The seasonally adjusted number of new homes sold and for sale declined 14.2 percent in the Northeast and 13.1 percent in the West from May 2004 to June 2004, the U.S. Census Bureau reported today, but rose 9.6 percent in the South. Overall, the number of new houses sold and for sale dropped 0.8 percent across the nation during that period, while June 2004 new-home sales were 11.1 percent above June 2003 levels.

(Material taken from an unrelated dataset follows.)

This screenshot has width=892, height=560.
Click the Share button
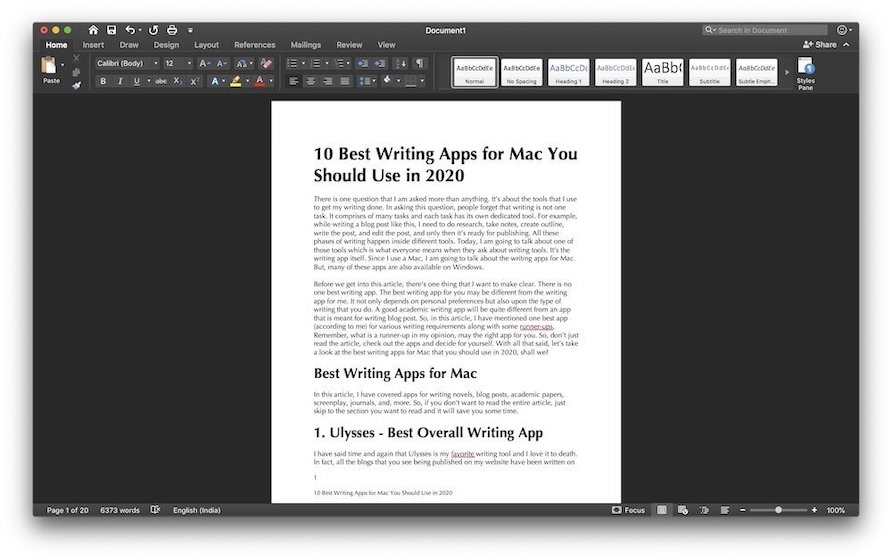coord(820,45)
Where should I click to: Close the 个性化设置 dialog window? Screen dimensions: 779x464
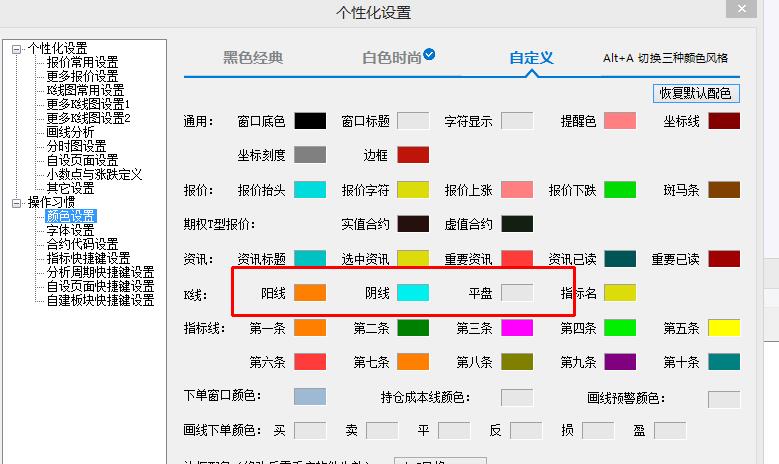[741, 11]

There were an estimated 696,000 new homes sold and for sale in June 2004 in the South, according to seasonally adjusted Census statistics, which is the highest level reported in any U.S. region. The seasonally adjusted number of new homes sold and for sale in the South increased 25.6 percent from June 2003 to June 2004.
Sales of new single-family homes in June 2004 were at a seasonally adjusted annual rate of 1.33 million, which compares with the May 2004 rate of 1.34 million and the June 2003 estimate of 1.19 million. The 2004 numbers have an error margin ranging from 11.2 percent to 11.6 percent.

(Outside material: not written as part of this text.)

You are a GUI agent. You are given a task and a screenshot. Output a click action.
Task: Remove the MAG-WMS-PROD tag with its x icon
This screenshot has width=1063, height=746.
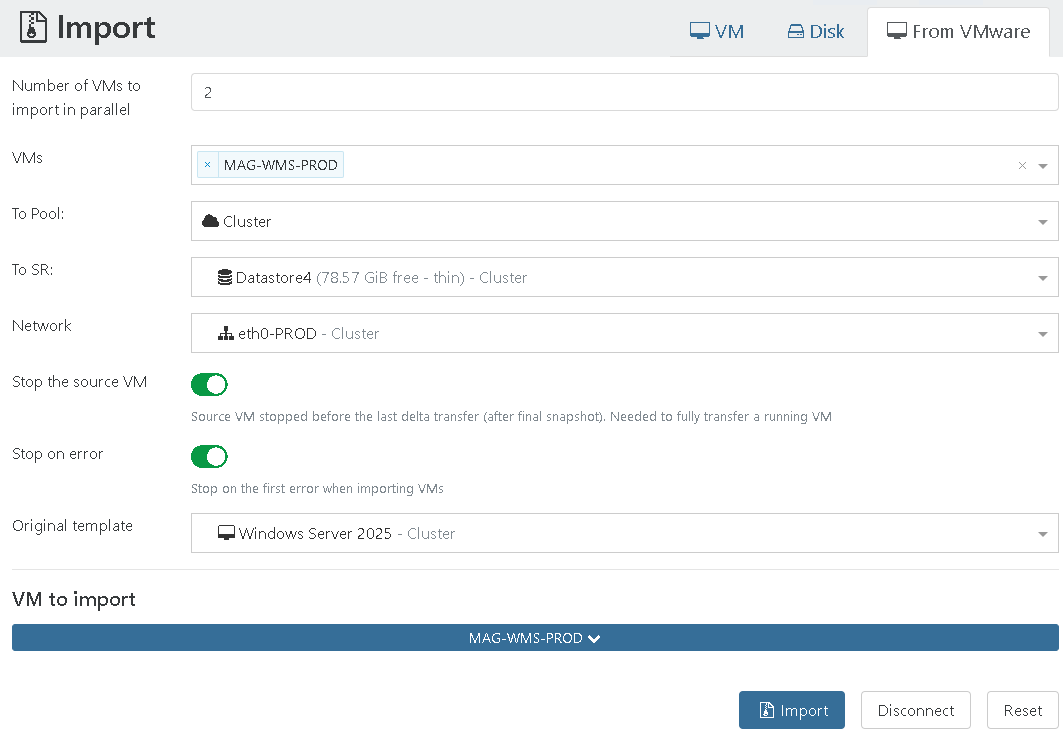[207, 165]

Median sales prices of new homes rose from $206,300 in May 2004 to $209,900 in June 2004, up from $187,900 in June 2003. Median home prices peaked in April at $221,400. From April 2004 to May 2004, median prices for new-home sales slid 11.4 percent. The percentage of new houses sold for more than $200,000 has trended up since June 2003.
There was a 3.4-month supply of new homes available given the sales pace in June 2004, the Census Bureau reported, which is down from the 3.5-month supply reported in June 2003 and the 4.1-month supply reported in November 2003.
July 2004 new residential sales data will be released at 10 a.m. EST on Wednesday, Aug. 25.